Vou repetir o que já disse na questão anterior, e acredito que o mais importante é estar informado e partilhar essa informação nas redes sociais pode ser uma maneira de “ativismo de sofá”. Porém, podemos fazer muito mais. As pessoas cidadãs da sociedade de “acolhimento”, tem um papel fundamental na integração de imigrantes. Quantas vezes não ouvimos “Eles não querem se integrar?” ou “São eles que se têm de adaptar”. Mas, muitas vezes, as pessoas da sociedade de “acolhimento”, não criam espaços para que as pessoas migrantes se integrem e até os excluem, não querendo relacionar-se. Criar espaços de diálogo e oportunidade para imigrantes é essencial.
O que responder a alguém que é contra a migração irregular?
Primeiro, mostrar-lhe os factos que a migração sempre existiu e que a migração não é um ataque à nossa sociedade. Mostrar-lhe os benefícios da migração pode ajudar, pois somos seres egoístas pensando sempre no melhor para nós. E desconstruir os estereótipos negativos que tenha. Segundo, questionar a pessoa se fosse ela? Como se sentiria?

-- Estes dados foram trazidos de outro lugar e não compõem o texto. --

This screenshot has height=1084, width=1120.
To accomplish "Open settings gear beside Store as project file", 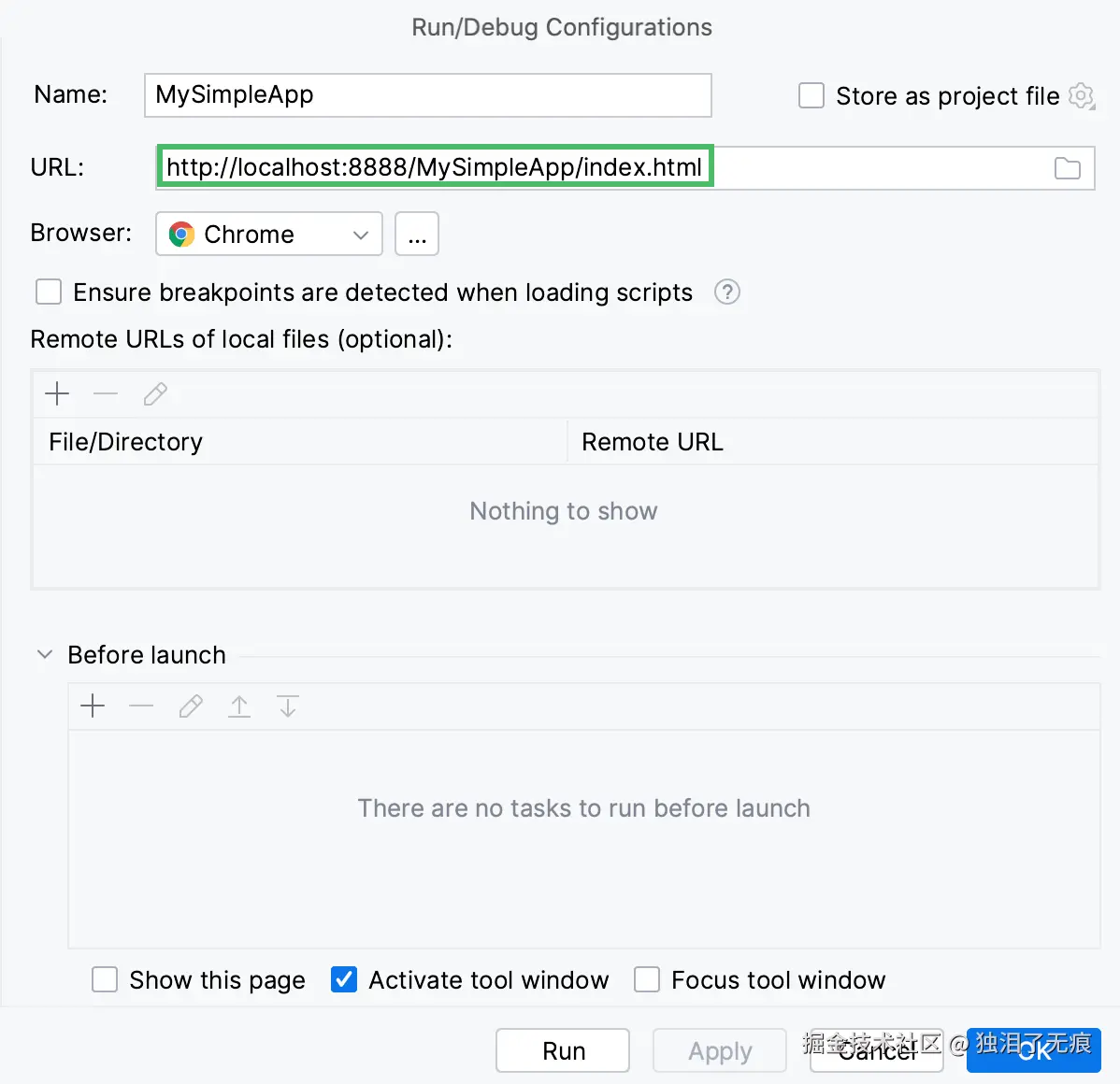I will (1082, 95).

No teu trabalho nesta área tens alguma história que te tenha marcado e que gostasses de partilhar?
Várias histórias marcaram-me ao longo dos últimos anos. De violência policial, barcos afundados, perdas humanas e muito mais. Mas visto que estamos a falar de integração, queria partilhar a história de um amigo meu que um dia veio passar uma tarde com os jovens com quem trabalho. E foi uma atividade simples, ele era italiano, então preparou pizzas italianas com os jovens. E os jovens ensinaram-lhe a fazer pizzas Bereber, típicas da sua cultura. No final, o meu amigo disse-me “Creio que quem é contra migração irregular, viesse partilhar momentos com os jovens, mudava de opinião”. Partilho esta história, pois como já mencionei anteriormente para existir integração tem de existir abertura e disponibilidade de ambos, e não só de imigrantes.
Uma recomendação de um livro.
Vou recomendar dois, um que já li, e outro que está na minha lista para ler. “The Kite runner” de Khaled Hosseini, um dos meus preferidos. “How migration works”, de Hein de Haas. Ainda não li o livro, saiu à pouco tempo mas está na minha lista. Este livro desconstrói estereótipos e mitos falsos que a sociedade tem sobre a migração, o que nos pode ajudar no nosso ativismo.